Also Known As: "Abercrombie"
Birthdate:
Birthplace: Alloa Parish, Clackmannanshire, Scotland
Death: before November 1775
Scotland
Immediate Family:

Son of Alexander Abercromby, 1st of Tullibody and Mary Abercromby
Brother of George Abercromby, 2nd of Tullibody; Alexander Abercrombie; Helen Abercromby, of Tullibody; John Abercromby; William Abercrombie and 1 other

Managed by: Pam Wilson (on hiatus)
Last Updated:

About James Abercromby, MP of Brucefield, and Colonial Agent in the Carolinas

James Abercromby (or Abercrombie), colonial agent and member of Parliament, was born in Tullibody, Clackmannanshire, Scotland. He was the third son of Alexander Abercromby, M.P. There were many branches of the Abercromby family of Clackmannanshire in the eighteenth century, all noted for their wealth, legal training, military careers, and staunch Whiggish leanings. Following preparatory training at Westminster in London, James Abercromby attended Leyden University in Holland from 1724 to 1726. In the latter year he returned to London, entering Lincoln's Inn to study law. He was admitted to the bar in 1728. However, as was the case with many who studied at Lincoln's Inn, Abercromby chose a career in public service rather than law.

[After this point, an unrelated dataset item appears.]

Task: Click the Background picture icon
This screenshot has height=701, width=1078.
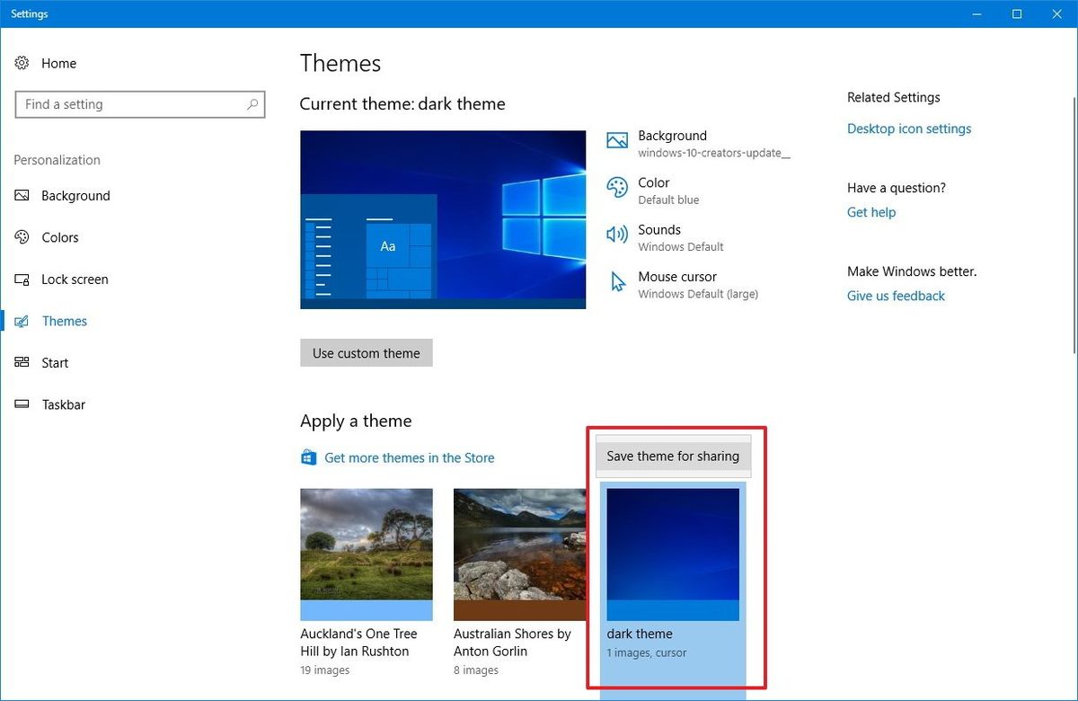Action: pos(616,140)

In 1730 Abercromby left England for South Carolina, having received an appointment as attorney general for the colony. He held this position for fifteen years and, during the period from 1739 to 1760, also served as a member of the South Carolina assembly. He was one of the South Carolina commissioners appointed to run the boundary line between that colony and North Carolina in 1735 and 1736. During the French and Indian War (1754–63) James Abercromby held two positions: from 1757 to 1765 deputy auditor general for plantations and from 1758 to 1764 agent for the Royal American Regiment, which was commanded by a cousin also named James Abercromby. In 1760 Abercromby returned to England and a year later, through attachment to Thomas Pelham-Holles, Duke of Newcastle, gained the seat for Clackmannan and Kinross in Parliament. However, he did not join Newcastle's open opposition to the Lord Bute government, as expected, choosing instead to support the 1762 Anglo-French peace negotiations that led to the Peace of Paris, 1763. Later he rejoined the Newcastle Whigs in opposing repeal of the Stamp Act in 1766 and passage of William Pitt's land tax bill in 1767.

The following year Abercromby retired from Parliament. He returned to Clackmannanshire where, until his death seven years later, he lived on a small parliamentary pension awarded in 1764.

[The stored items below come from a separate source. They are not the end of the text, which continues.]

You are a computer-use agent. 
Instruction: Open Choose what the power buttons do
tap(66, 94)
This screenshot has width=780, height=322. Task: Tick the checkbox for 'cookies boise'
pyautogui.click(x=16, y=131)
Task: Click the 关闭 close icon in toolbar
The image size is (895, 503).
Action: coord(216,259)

Abercromby is best remembered for his contributions as colonial agent. During his career in this capacity he served three colonies: South Carolina from 1742 to 1757, Virginia from 1754 to 1774, and North Carolina from 1759 to 1763. Although a staunch Whig, Abercromby as an agent was in no way a proponent of colonial self-reliance or self-determinism. In fact, he was outspokenly in favor of colonial subservience and strict enforcement of mercantilist trade regulations. While these views can be seen in his opposition to repeal of the Stamp Act in 1766, they are expressed most clearly in a treatise submitted in 1752 to Robert D'Arcy, the Earl of Holderness and secretary of state for the North, under the title An Examination of the Acts of Parliament Relative to the Trade and Government of Our American Colonies: Also the Different Constitutions of Government in those Colonies Considered with Remarks by way of a Bill for Amendment of the Laws of this Kingdom in relation to the Government and Trade of those Colonies: Which Bill is Humbly Submitted to the Consideration of His Majesty's Ministers of State, more particularly those in Office, before whom the Several Matters herein Treated are properly Cognizable: And for whose Use this Performance is intended. While as verbose in content as in title, the pamphlet has been characterized by the historian Charles M. Andrews as the best available eighteenth-century presentation of the mercantilist system. The main points of Abercromby's argument were that the colonies were founded to benefit England and that it was solely Parliament's responsibility to enforce this relationship by statute. Should Parliament not move to assume its responsibility, Abercromby predicted that the American colonies, while in 1752 still divided in interest and action, would eventually realize their common concerns and unite as an independent confederation. To prevent this occurrence, Abercromby urged the passage of a statute clearly stating and providing for the firm enforcement of colonial subservience to the mother country. Thereby, he argued, colonial self-assertiveness would be stemmed and the growing population and prosperity of America could be channeled to the best interests of Britain and the British people.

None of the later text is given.